Thomas Jefferson, Patron Saint of American Liberals, would not recognize his spiritual offspring in today’s liberal President Obama and his handling of the Middle East.
Jefferson, as a trade commissioner and then ambassador in Paris for six years (1784-90), faced almost daily the tragedy of American hostages enslaved by violent Muslims and his own frustrating inability to liberate them.
However, what he learned served him well as the leading hawk for war a decade later when he became president and went to war against belligerent Islam.
In May, A.D. 1784, immediately after America’s Continental Congress, gathered in Annapolis, had signed the final draft of the treaty with England that formally ended the American Revolution, Congress appointed Benjamin Franklin, John Adams, and Thomas Jefferson as “trade commissioners” in an effort to open European markets to American commodities -- not an easy mission with Europe’s traditionally closed, mercantile economic system.
But when Jefferson reached Paris in August 1784 to join the other two already there, he discovered that one unanticipated reality posed the greatest and most immediate threat to their fledgling United States. Every state was swamped in Revolutionary War debt and the way to pay it off would be shipping to European markets their great natural wealth, e.g. lumber from their endless forests, the produce of their fertile soil, the skins of animals for clothing, etc. But with the thirteen ex-colonies now independent of England, when their merchant ships crossed the Atlantic Ocean now, they would no longer be protected by the Royal Navy, the greatest in the world and by the “tribute” that the King of England paid to the pashas of Tripoli, Tunis, Algiers, and the Sultan of Morocco. This was basically protection money given to North Africa’s so-called “Barbary Pirate” states to keep them from preying on British shipping.
When Jefferson boarded his friend Mr. Tracy’s private vessel in Boston Harbor in July 1784 for the month-long voyage, he took along for reading Don Quixote, Cervantes’s classic novel in which several central chapters take place in the slave dungeons of Algiers episodes based on Cervantes’ own five years as a Christian slave to the Muslims, so the subject of Barbary piracy could not have been wholly foreign to Thomas Jefferson, principle author of America’s Declaration of Independence.

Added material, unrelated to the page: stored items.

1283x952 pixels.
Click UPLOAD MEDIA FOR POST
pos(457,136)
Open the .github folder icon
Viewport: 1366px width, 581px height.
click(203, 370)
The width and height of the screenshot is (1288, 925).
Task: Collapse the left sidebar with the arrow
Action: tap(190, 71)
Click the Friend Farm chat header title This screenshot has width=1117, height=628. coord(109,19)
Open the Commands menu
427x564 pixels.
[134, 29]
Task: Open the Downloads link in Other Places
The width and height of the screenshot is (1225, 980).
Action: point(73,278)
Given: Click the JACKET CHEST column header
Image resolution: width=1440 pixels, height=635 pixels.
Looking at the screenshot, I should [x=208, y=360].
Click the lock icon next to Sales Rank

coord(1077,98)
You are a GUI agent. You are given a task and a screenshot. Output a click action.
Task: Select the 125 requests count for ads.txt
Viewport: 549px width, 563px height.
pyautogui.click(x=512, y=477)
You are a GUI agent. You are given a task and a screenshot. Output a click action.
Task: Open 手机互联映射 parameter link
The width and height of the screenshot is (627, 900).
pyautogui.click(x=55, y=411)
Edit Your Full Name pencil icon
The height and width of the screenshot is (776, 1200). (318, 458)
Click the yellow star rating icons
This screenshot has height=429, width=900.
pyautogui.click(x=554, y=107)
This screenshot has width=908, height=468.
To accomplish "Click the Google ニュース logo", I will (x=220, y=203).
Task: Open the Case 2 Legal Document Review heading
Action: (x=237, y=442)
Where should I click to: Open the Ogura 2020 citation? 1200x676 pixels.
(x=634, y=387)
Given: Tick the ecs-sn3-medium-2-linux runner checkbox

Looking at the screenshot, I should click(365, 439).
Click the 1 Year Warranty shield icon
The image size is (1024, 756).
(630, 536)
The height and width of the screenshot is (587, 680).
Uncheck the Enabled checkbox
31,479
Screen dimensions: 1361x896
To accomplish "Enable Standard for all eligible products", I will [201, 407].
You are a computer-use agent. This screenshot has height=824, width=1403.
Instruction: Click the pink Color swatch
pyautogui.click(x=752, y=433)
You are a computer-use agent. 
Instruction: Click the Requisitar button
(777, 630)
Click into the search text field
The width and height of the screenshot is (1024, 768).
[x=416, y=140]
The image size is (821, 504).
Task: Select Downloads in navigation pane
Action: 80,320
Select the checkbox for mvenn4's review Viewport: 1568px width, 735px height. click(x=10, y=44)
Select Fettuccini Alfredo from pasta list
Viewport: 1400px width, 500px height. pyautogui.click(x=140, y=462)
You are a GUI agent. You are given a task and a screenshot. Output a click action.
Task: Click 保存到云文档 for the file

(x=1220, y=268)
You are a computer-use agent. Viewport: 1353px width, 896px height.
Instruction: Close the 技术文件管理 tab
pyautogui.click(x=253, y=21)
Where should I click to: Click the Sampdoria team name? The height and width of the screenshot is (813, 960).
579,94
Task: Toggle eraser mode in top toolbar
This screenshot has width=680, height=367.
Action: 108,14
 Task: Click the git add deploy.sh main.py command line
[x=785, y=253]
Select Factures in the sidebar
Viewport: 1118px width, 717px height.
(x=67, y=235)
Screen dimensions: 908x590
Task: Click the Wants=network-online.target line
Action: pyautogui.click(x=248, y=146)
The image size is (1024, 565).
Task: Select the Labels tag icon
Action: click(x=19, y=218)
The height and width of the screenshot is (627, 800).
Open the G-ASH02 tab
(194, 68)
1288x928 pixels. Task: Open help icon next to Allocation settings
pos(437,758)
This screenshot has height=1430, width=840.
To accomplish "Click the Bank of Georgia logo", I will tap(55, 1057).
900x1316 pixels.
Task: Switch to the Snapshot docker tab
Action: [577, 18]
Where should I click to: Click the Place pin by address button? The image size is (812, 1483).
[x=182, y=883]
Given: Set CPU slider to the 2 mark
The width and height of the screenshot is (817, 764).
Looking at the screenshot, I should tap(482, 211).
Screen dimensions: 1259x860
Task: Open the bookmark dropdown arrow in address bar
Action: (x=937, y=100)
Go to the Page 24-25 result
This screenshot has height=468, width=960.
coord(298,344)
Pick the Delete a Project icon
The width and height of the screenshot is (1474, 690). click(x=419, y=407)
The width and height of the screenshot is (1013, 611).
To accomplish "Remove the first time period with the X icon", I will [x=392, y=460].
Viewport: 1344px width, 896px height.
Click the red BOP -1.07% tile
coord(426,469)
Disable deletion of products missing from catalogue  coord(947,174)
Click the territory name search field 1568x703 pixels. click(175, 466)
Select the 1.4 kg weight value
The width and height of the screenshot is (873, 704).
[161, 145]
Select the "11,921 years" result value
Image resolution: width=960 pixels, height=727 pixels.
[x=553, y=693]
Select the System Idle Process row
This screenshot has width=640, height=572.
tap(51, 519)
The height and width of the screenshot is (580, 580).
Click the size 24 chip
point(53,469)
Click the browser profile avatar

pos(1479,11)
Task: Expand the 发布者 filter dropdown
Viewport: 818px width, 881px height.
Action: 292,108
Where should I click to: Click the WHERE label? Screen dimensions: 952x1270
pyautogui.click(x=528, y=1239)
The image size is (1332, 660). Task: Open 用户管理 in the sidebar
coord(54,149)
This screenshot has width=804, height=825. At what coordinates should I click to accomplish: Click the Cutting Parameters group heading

But what surprised him was that, contrary to popular usage, these North African predators were not common pirates out for loot -- who when ashore liked to hang out in taverns, get drunk, sing “yo ho ho” and paw at wenches. No, these “Barbary Pirates” were in fact just normal Middle Eastern Muslims -- or Mahometans or Mussulmen as they were then called -- who did not drink alcohol at all. Unlike real pirates, they also prayed to Allah several times a day. Not at all venal, independent freebooters, they were simply the crewmen in the official cruisers of the Mediterranean Sea’s Islamic city-states. While their livelihood was capturing cargo and passenger vessels, their rationale for doing so was religious. They saw themselves engaged in a jihad and called themselves mujahidin/soldiers in the jihad. In the late 18th century, one man’s pirate was another man’s holy warrior.